## INPUT MATERIAL
※ ※ ※

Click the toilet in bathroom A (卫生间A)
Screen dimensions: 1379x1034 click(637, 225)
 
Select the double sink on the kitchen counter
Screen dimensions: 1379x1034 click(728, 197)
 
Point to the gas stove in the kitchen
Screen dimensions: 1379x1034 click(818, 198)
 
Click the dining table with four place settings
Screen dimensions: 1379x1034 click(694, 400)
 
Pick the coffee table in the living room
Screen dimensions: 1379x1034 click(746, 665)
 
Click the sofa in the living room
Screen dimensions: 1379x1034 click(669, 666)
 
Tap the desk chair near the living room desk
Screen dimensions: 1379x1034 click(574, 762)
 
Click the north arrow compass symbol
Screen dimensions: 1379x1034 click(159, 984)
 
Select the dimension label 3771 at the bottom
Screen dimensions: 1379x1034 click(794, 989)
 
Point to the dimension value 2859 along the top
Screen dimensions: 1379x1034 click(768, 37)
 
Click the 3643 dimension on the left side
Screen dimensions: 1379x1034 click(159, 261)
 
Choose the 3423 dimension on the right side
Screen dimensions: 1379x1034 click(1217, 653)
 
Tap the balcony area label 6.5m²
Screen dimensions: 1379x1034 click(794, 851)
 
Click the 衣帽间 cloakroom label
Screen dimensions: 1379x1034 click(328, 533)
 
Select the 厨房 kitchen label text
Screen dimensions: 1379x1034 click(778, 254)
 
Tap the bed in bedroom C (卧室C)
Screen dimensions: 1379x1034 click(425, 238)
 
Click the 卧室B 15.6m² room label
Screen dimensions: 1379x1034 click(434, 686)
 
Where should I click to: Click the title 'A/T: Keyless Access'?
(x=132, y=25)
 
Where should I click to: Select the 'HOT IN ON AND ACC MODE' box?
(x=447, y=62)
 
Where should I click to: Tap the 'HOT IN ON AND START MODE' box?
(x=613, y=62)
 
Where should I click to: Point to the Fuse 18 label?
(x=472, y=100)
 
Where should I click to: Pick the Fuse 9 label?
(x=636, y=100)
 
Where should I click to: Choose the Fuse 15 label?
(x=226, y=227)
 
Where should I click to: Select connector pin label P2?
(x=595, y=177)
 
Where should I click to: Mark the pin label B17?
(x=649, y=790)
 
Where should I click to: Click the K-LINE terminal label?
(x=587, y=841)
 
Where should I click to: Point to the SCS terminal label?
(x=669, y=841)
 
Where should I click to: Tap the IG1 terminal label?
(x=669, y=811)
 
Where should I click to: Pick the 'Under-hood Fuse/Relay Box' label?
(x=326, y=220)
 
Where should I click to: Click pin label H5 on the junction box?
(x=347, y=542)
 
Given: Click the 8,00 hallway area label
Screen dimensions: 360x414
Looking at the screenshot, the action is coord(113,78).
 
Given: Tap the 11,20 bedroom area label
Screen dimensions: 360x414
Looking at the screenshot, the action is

※ ※ ※

## TASK DESCRIPTION
Write out every one of the records above word for word, keeping each line as it stands.

## FINAL RESULT
Click the toilet in bathroom A (卫生间A)
Screen dimensions: 1379x1034 click(637, 225)
 
Select the double sink on the kitchen counter
Screen dimensions: 1379x1034 click(728, 197)
 
Point to the gas stove in the kitchen
Screen dimensions: 1379x1034 click(818, 198)
 
Click the dining table with four place settings
Screen dimensions: 1379x1034 click(694, 400)
 
Pick the coffee table in the living room
Screen dimensions: 1379x1034 click(746, 665)
 
Click the sofa in the living room
Screen dimensions: 1379x1034 click(669, 666)
 
Tap the desk chair near the living room desk
Screen dimensions: 1379x1034 click(574, 762)
 
Click the north arrow compass symbol
Screen dimensions: 1379x1034 click(159, 984)
 
Select the dimension label 3771 at the bottom
Screen dimensions: 1379x1034 click(794, 989)
 
Point to the dimension value 2859 along the top
Screen dimensions: 1379x1034 click(768, 37)
 
Click the 3643 dimension on the left side
Screen dimensions: 1379x1034 click(159, 261)
 
Choose the 3423 dimension on the right side
Screen dimensions: 1379x1034 click(1217, 653)
 
Tap the balcony area label 6.5m²
Screen dimensions: 1379x1034 click(794, 851)
 
Click the 衣帽间 cloakroom label
Screen dimensions: 1379x1034 click(328, 533)
 
Select the 厨房 kitchen label text
Screen dimensions: 1379x1034 click(778, 254)
 
Tap the bed in bedroom C (卧室C)
Screen dimensions: 1379x1034 click(425, 238)
 
Click the 卧室B 15.6m² room label
Screen dimensions: 1379x1034 click(434, 686)
 
Where should I click to: Click the title 'A/T: Keyless Access'?
(x=132, y=25)
 
Where should I click to: Select the 'HOT IN ON AND ACC MODE' box?
(x=447, y=62)
 
Where should I click to: Tap the 'HOT IN ON AND START MODE' box?
(x=613, y=62)
 
Where should I click to: Point to the Fuse 18 label?
(x=472, y=100)
 
Where should I click to: Pick the Fuse 9 label?
(x=636, y=100)
 
Where should I click to: Choose the Fuse 15 label?
(x=226, y=227)
 
Where should I click to: Select connector pin label P2?
(x=595, y=177)
 
Where should I click to: Mark the pin label B17?
(x=649, y=790)
 
Where should I click to: Click the K-LINE terminal label?
(x=587, y=841)
 
Where should I click to: Point to the SCS terminal label?
(x=669, y=841)
 
Where should I click to: Tap the IG1 terminal label?
(x=669, y=811)
 
Where should I click to: Pick the 'Under-hood Fuse/Relay Box' label?
(x=326, y=220)
 
Where should I click to: Click pin label H5 on the junction box?
(x=347, y=542)
 
Given: Click the 8,00 hallway area label
Screen dimensions: 360x414
Looking at the screenshot, the action is coord(113,78).
 
Given: Tap the 11,20 bedroom area label
Screen dimensions: 360x414
Looking at the screenshot, the action is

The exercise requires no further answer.